Love v. Bohan

Perkins, J.

Bohan, assignee, &c., sued Love before a justice of the peace, on a promissory note reading as follows:

Two years after date, I promise to pay unto Jacob Crowsore 60 dollars for value received of him, and if not paid when due, then due in twelve months after, at 6 per cent, from the 22d day of January, 1844. Isaiah Love. [Seal].

The note is without date. There is one assignment on it of March 3, 1847, and another bearing date June 23d, of the same year.

The suit was commenced on the 5th of February, 1849, being less than two years after the date of the first assignment.

The defendant appeared before the justice, and, the transcript recites, filed his plea “as the law directs, wherein it appears that the title to real estate will come in question and be put in issue on the trialwhereupon the cause was certified to the Circuit Court. This plea was not copied into the record.

In the Circuit Court the defendant failed to appear, and judgment by default, without an inquest of damages by jury, was rendered against him for 68 dollars and 45 cents, and costs.

To that judgment it is objected in this Court,

*2371. That it does not appear that the Circuit Court had jurisdiction of the cause in which it was rendered; and,

2. That it should not have been rendered, even if jurisdiction existed, without the verdict of a jury authorizing it.

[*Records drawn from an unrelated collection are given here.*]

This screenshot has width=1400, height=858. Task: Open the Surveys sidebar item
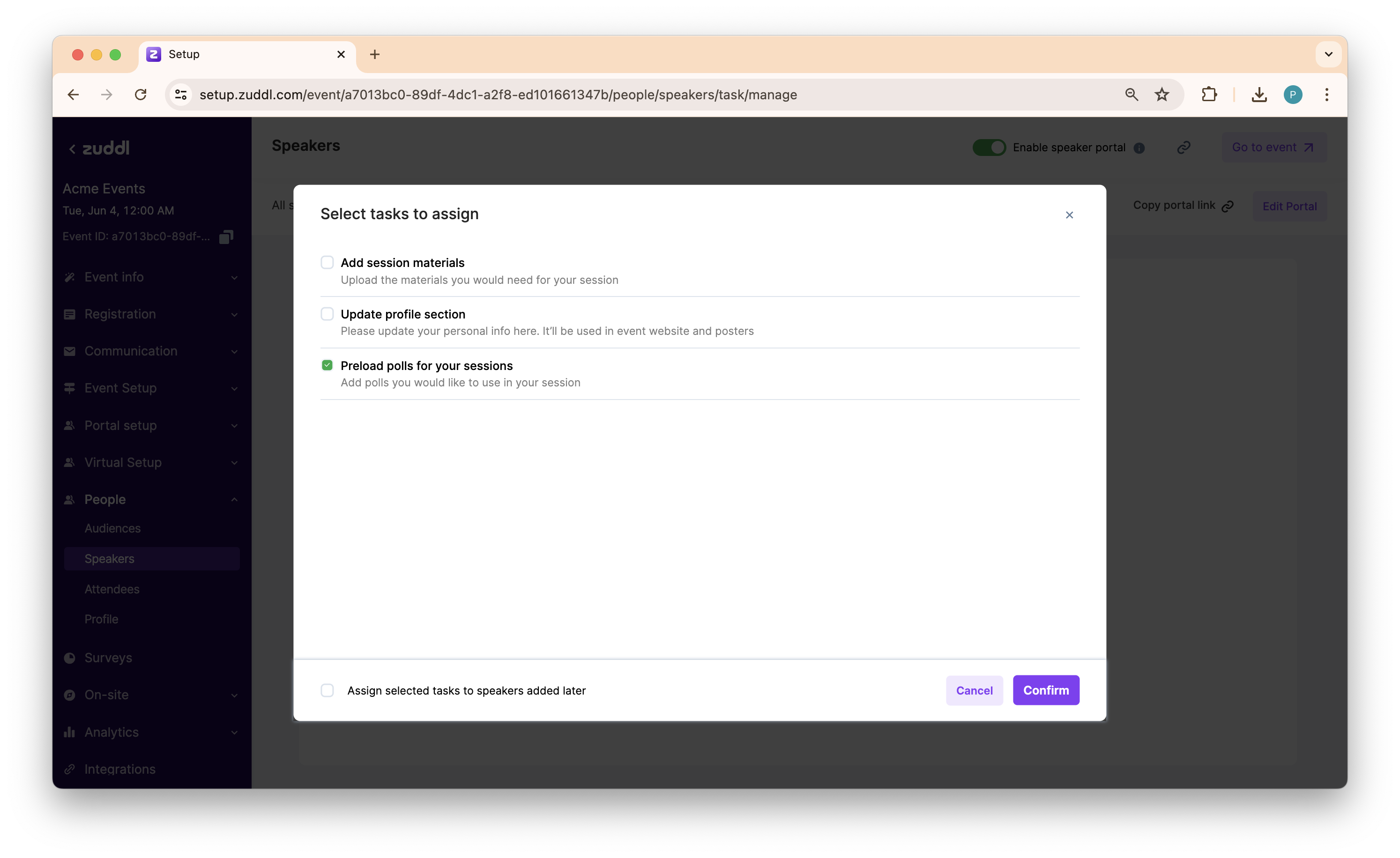108,658
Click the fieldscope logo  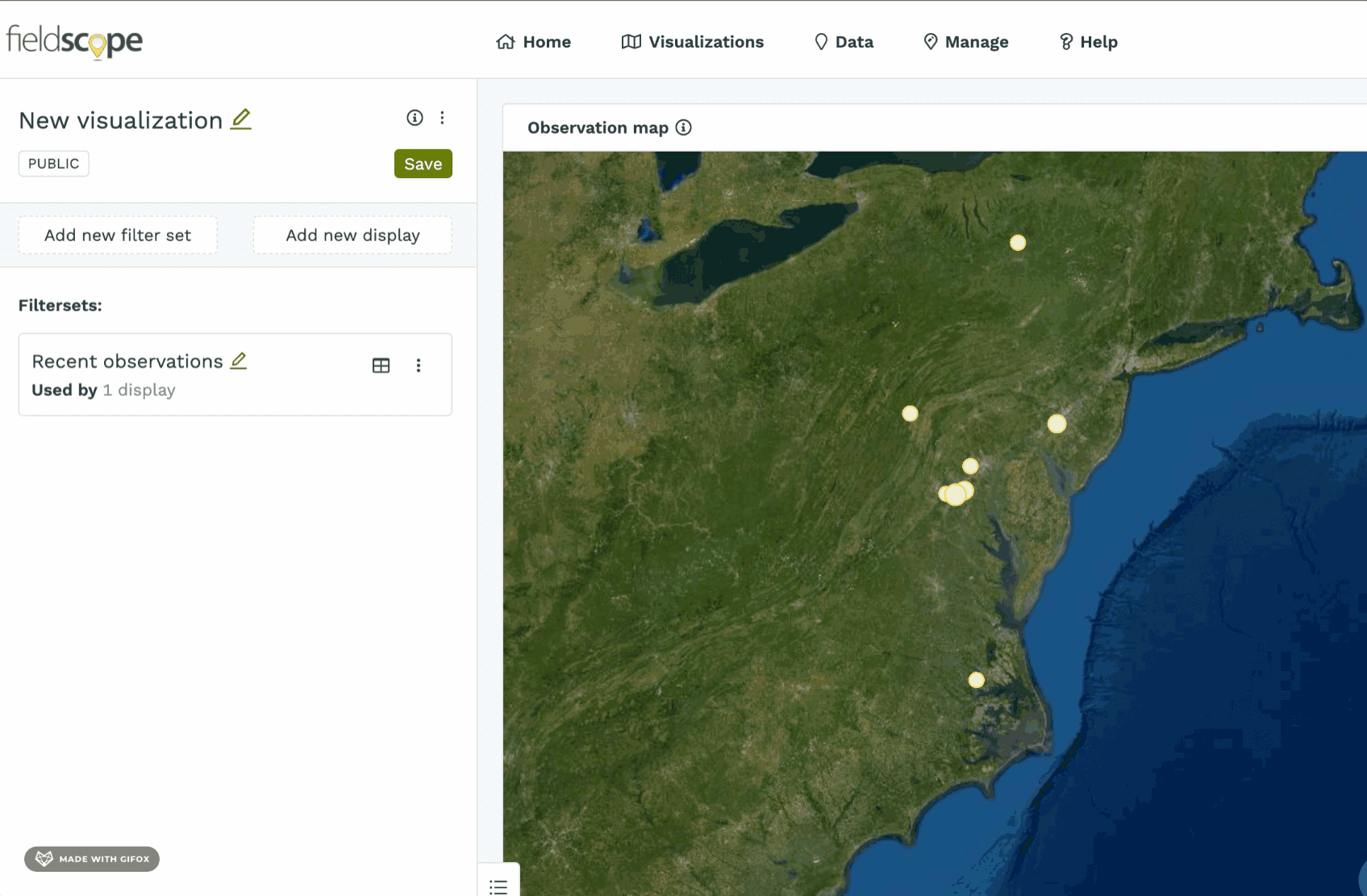(x=75, y=41)
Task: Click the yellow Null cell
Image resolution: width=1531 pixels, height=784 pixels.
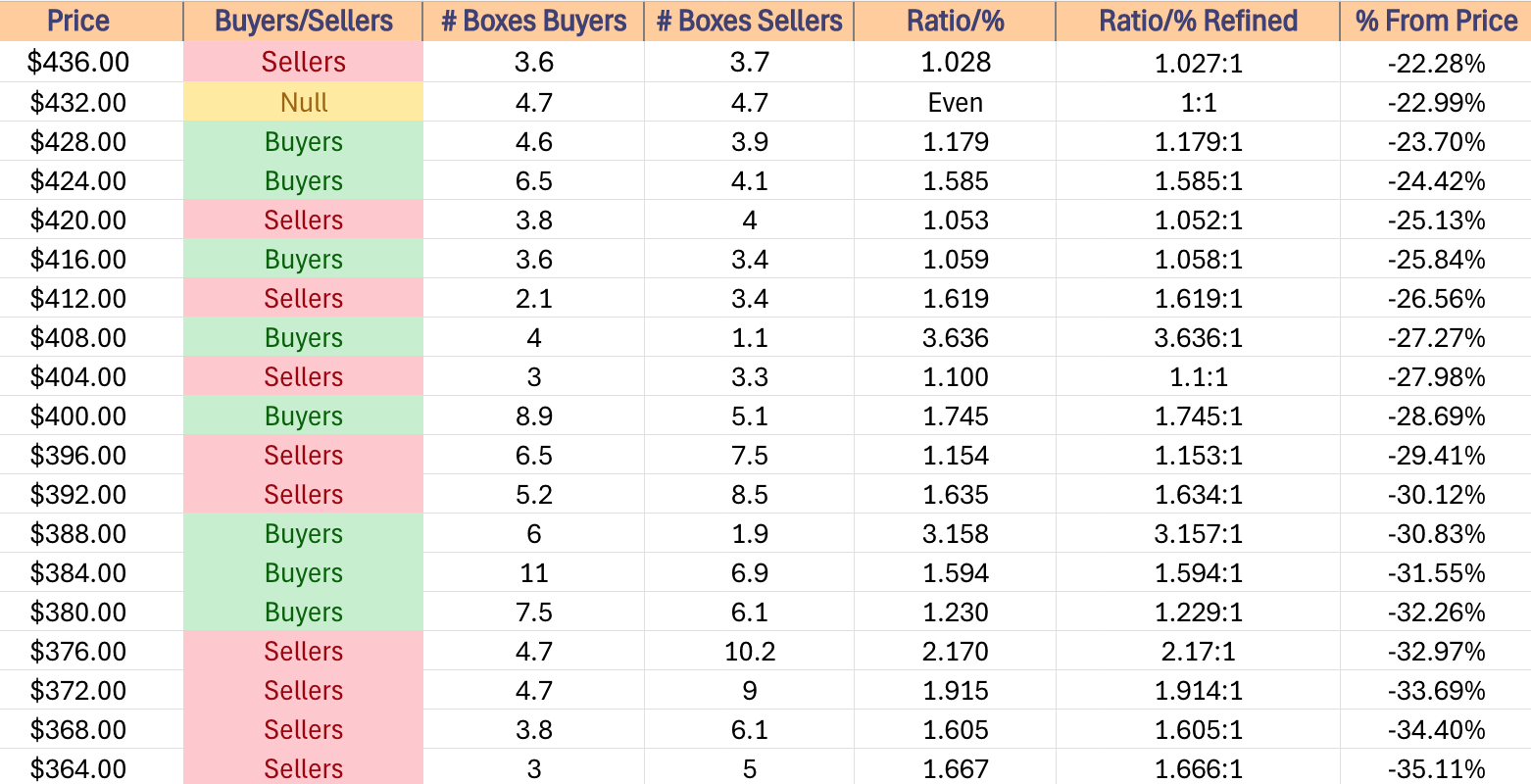Action: pos(303,102)
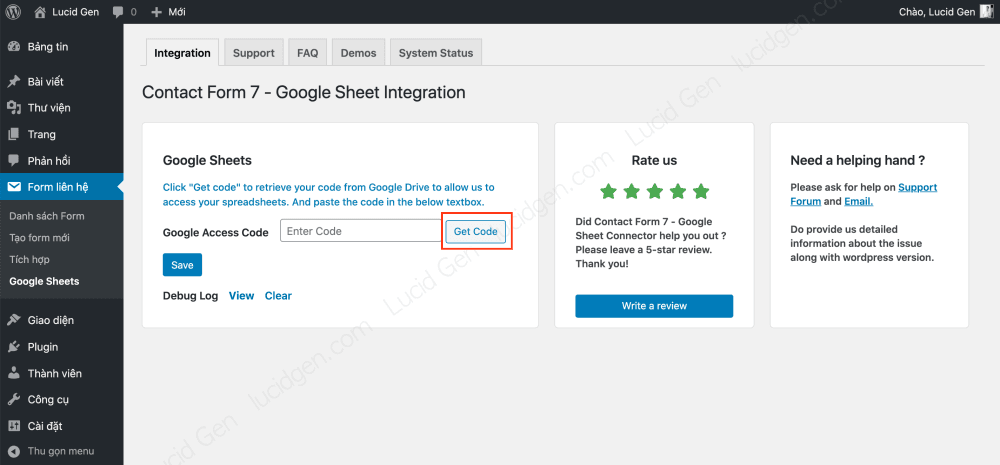This screenshot has height=465, width=1000.
Task: Switch to the System Status tab
Action: point(435,53)
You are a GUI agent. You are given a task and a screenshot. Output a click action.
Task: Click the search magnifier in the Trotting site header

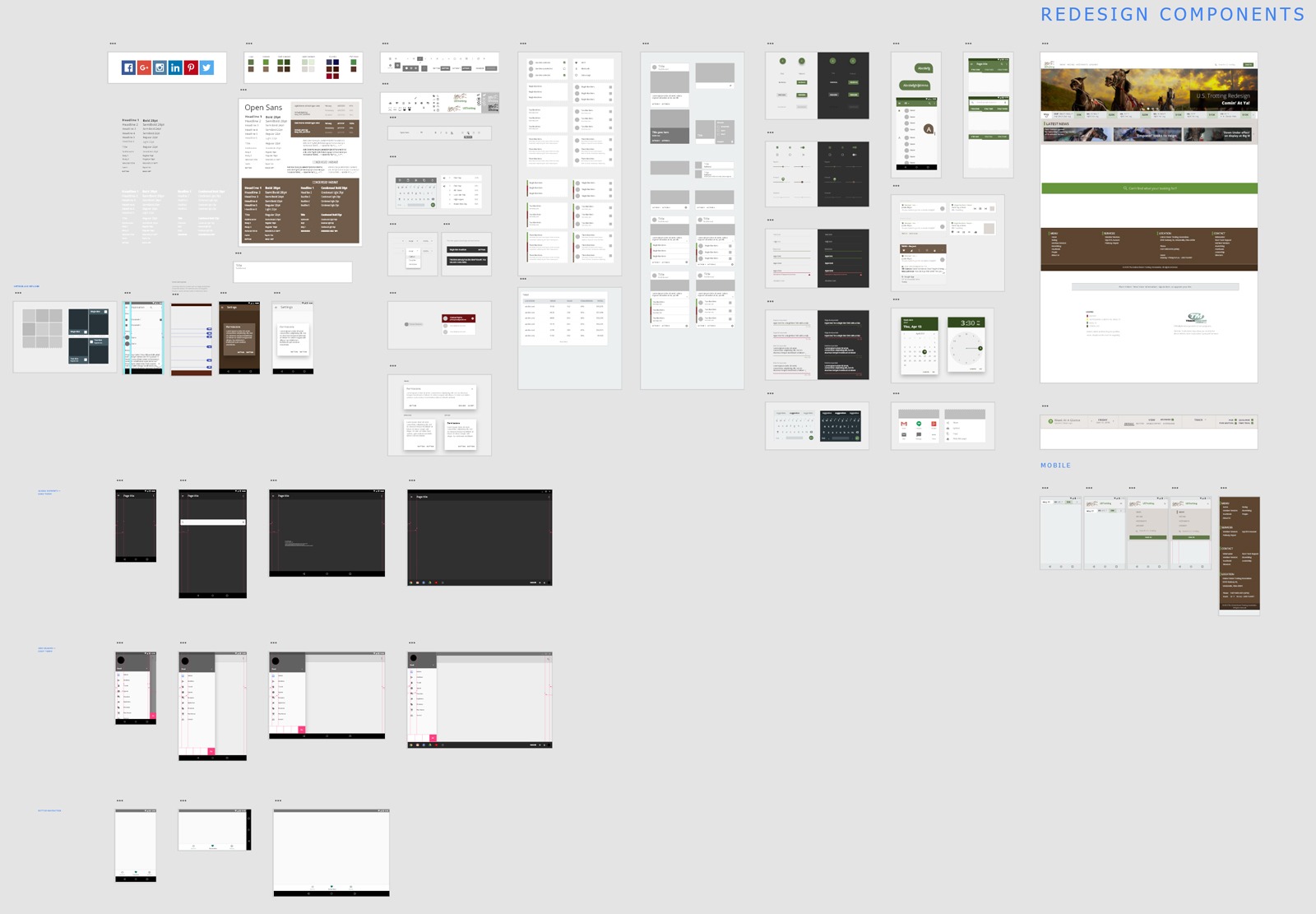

Upon the first point, it is claimed to be indispensably necessary that the plea raising the question of title to real estate, should appear in the record, to show that the cause was rightly certified to the Circuit Court; but we do not think so. The statute enacts that when such a plea, verified by oath, is filed, or when it shall appear on the trial by the proof that the title to real estate will come in question, the justice shall certify the cause to the Circuit Court, and file a transcript of his proceedings, “ with all the papers belonging to such cause,” in the clerk’s office; whereupon the Circuit Court “shall proceed therein in the same manner as if such cause had been originally commenced in such Court, without further notice or process.” R. S. 1843, p. 872. The transcript in this case states that the plea specified by the statute was filed, and the cause, in consequence, certified by the justice to the Circuit Court; and as the justice was not bound to copy the papers in the cause at length into his transcript, but simply to file them with it in the clerk’s office, we think it prima facie appears that one of the conditions precedent, performance of which required a transfer of the cause to the Circuit Court, had been performed, and that, hence, the cause was rightly in that Court.

Upon the second point, viz., the necessity of a jury, it is argued that on the failure of the defendant to appear when the cause was called for trial, it was necessary that a jury should have been impanneled to try the issue upon the plea raising the question of title to real estate, and also to assess the damages upon the cause of action.

No jury was necessary to decide upon the truth of the plea averring that the title to real estate was involved. No action was to be had upon that plea in the Circuit Court. Its only office was to remove the cause to that Court. When it had done that, it dropped out of the case, which, by the statute, the Circuit Court then pro*238ceeded with to its final determination, as though it had been commenced in that Court. Whether the plea were true or false was immaterial, its effect being simply, like that of an appeal, to transfer the cause to the Circuit Court for trial, without, however, the security for the final judgment furnished by an appeal-bond.

W. March, for the plaintiff.

But a jury was necessary to try the cause upon the general issue. The suit having originated before a justice of the peace, the law gave the defendant the benefit of that issue. The instrument sued on was without date, and its collection could not be forced till three years from its execution had elapsed, the option being left with the maker to delay its payment for that length of time by paying interest from a certain date. The time of its execution was necessarily to be proved by evidence dehors the note, and constituted a fact which the Court could not determine in the absence of a jury, except by the consent of the defendant. When the defendant was called, therefore, and failed to appear, the only course left to the plaintiff was to have a jury impanneled to try the general issue, in the same manner as if the defendant had appeared and defended the action. Harris v. The Muskingum Manufacturing Company, 4 Blackf. 267.—Phipps v. Addison, 7 id. 375.

The judgment must be reversed.

Per Curiam.

The judgment is reversed with costs. Cause remanded, &c.